### Tasks to carry out
- 1) Decide whether each statement agrees with the article on Lakhmari, answering yes or no and quoting the deciding words of the article: (a) Lakhmari's previous films were all shot in Casablanca; (b) the doctors in "Turn the Light On" come from Casablanca; (c) Lakhmari hopes to shoot his new feature in 2020.
- 2) Rewrite the stretch of the article on Lakhmari from "Lakhmari attributes this" through "free eye treatment.", putting "eye surgeons" in place of "ophthalmologists".

### Exercise passage
····················

Lakhmari is also preparing a new feature film about a young woman who runs away from home and moves to a remote village in Morocco. This marks a significant break from the style and themes of his previous films, which revolved around strong male protagonists, street violence and were all lensed in Casablanca.

Lakhmari attributes this new approach to his recent life experiences, including making the documentary.

“Turn the Light On” follows the journey of a group of ophthalmologists from Rabat who travel to poor villages in the Moroccan interior where they provide free eye treatment.

Lakhmari filmed the entire journey including the operations and the local people’s reactions.

“After the operation, several people said ‘Thanks be to God,’ because they felt that the doctors were almost like God’s messengers, bringing His light to them,” explains the helmer.

He says that it was profoundly moving to accompany the doctors, who come from well-off neighborhoods, and traveled long distances and slept in humble abodes in the villages, to help people with virtually no personal possessions.

Remote mountain villages in Morocco often have a high level of in-breeding which causes genetic disorders that can affect people’s eyesight. Poverty also increases the frequency of cataracts.

Lakhmari asked one of the doctors why he volunteers for this social campaign and he replied: “If I don’t do this I will die as a human being. I need to help these people. I need to feel these human connections.”

Situations shown in the film include a grandfather who has never seen his granddaughter, and suddenly regains his sight, and a woman who hasn’t seen her near-blind mother for many years and travels 400 miles to a remote village where her mother is operated on, and says, “Finally the doors will no longer hit me, the walls won’t hit me.”

Lakhmari says that working on this project has had a profound effect on his outlook on both life and the cinema.

“After completing ‘Burnout’ in 2017, I thought a great deal. My fellow generation of filmmakers, colleagues like Laila Marrakchi, Narjiss Nejjar, Faouzi Bensaïdi, came back to Morocco after spending many years in Europe. I think we were part of a broader Movida social movement, as the country embraced new freedoms. We wanted to use the language spoken by people in Morocco – darija – in our films. We wanted to denounce many things, often in a direct, sometimes brutal way. We were angry. But now it’s time for the new generation to denounce injustices, in their own way. I’m looking for a new approach.”

He believes that the new generation of women filmmakers, who are following in the footsteps of helmers such as Marrakchi and Nejjar, are injecting new energy into Moroccan cinema. He cites examples such as Meryem Benm’barek, whose debut feature “Sofia” won the screenplay award in Un Certain Regard in Cannes in 2018, and Maryam Touzani, whose debut feature “Adam” screened in Un Certain Regard this year, and is Morocco’s International Oscar nomination.

“Over the last three to four years we have seen the rise of a new generation of Moroccan female filmmakers who are talking about women without taboos, without placing them in the role of the victim, who say ‘How can I be free without having control over my body?’”

Subjects such as abortion have come into the spotlight in Morocco in 2019 and Lakhmari believes that films by women directors are playing a key role in changing mentalities.

“The underlying problem is always the relationship between man and woman. If you have free women you have a free society.”

Lakhmari aims to channel these influences into his next project, which he is currently writing, about a young woman who lives in Casablanca and runs away from home, to escape from her overbearing father and moves to a Berber village in the Atlas mountains. She interacts with the local villagers and challenges what she considers to be patriarchal ideas and traditions.

The helmer hopes to shoot the feature in 2020 and concludes: “Men in Morocco are scared, because women are moving so fast. But if we want more freedom in our country it will be through our women.”

····················

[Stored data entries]
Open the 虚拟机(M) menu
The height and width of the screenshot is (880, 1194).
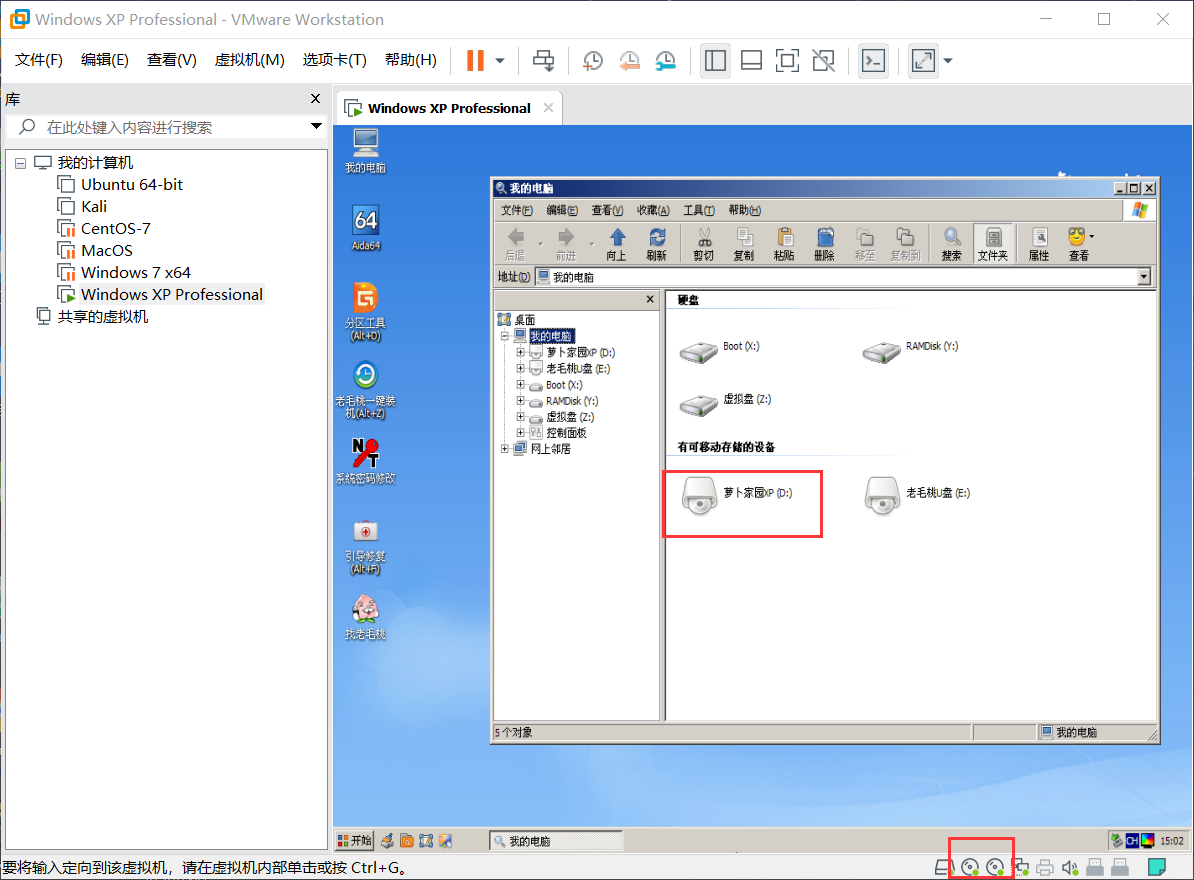coord(249,59)
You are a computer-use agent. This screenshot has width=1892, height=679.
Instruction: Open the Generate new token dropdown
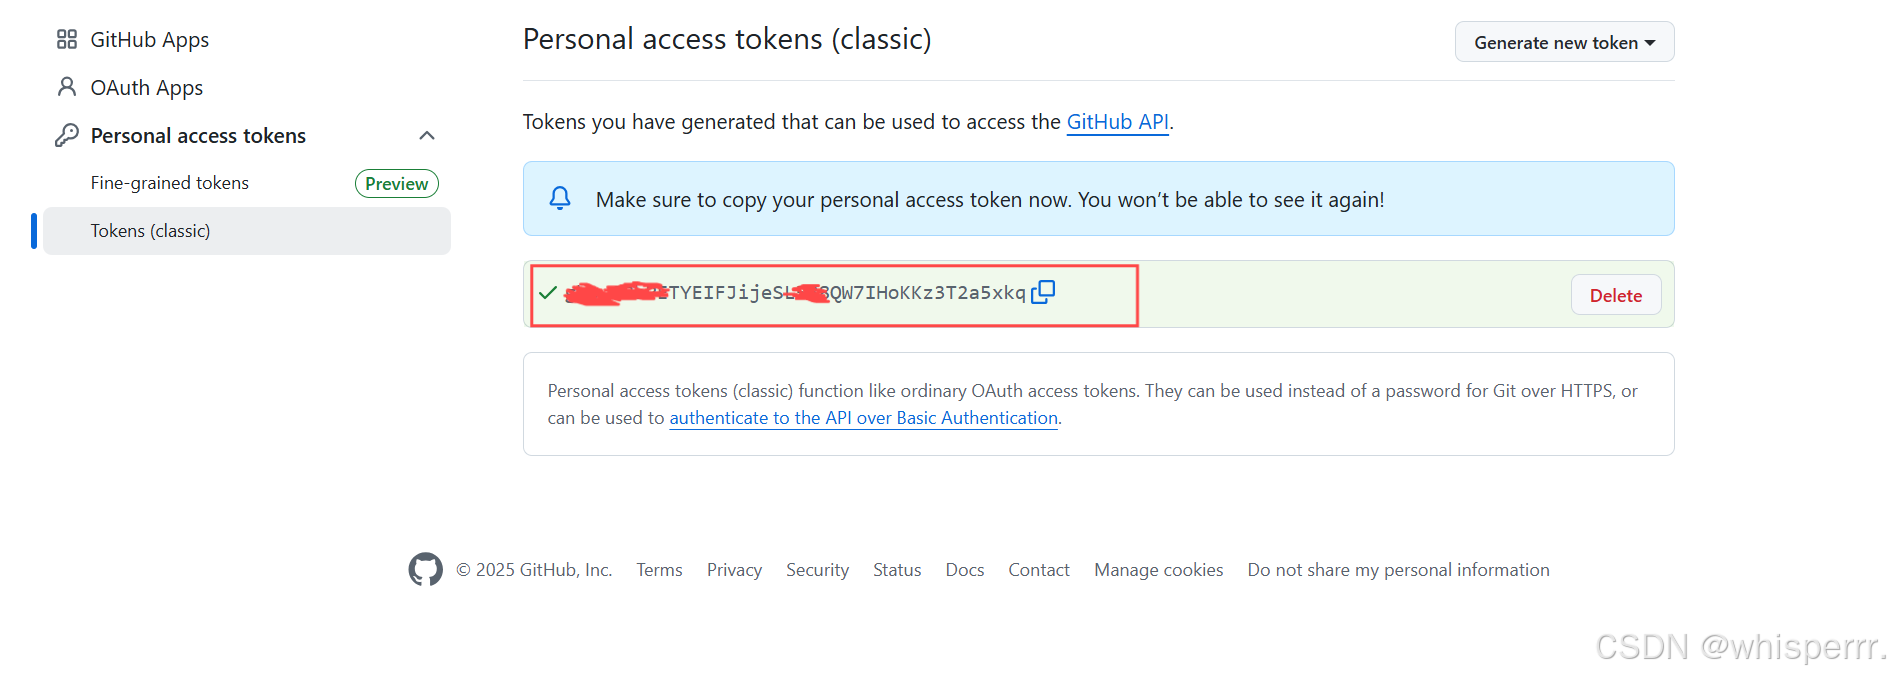[1564, 42]
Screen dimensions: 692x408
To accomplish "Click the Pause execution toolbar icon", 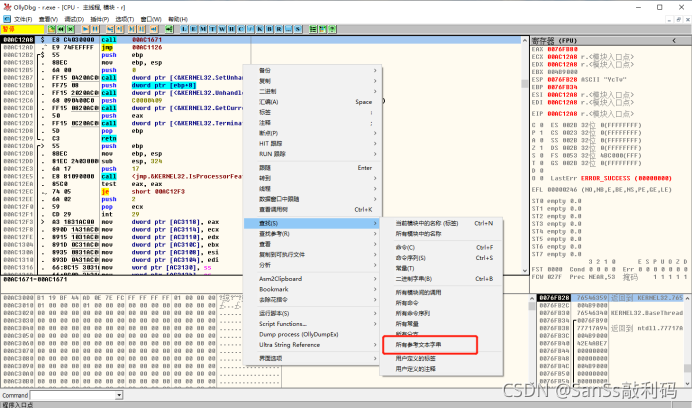I will point(95,29).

····················

### Solutions to the exercise
- 1)
(a) Yes: "were all lensed in Casablanca"
(b) No: "a group of ophthalmologists from Rabat"
(c) Yes: "The helmer hopes to shoot the feature in 2020"

- 2)
Lakhmari attributes this new approach to his recent life experiences, including making the documentary.

“Turn the Light On” follows the journey of a group of eye surgeons from Rabat who travel to poor villages in the Moroccan interior where they provide free eye treatment.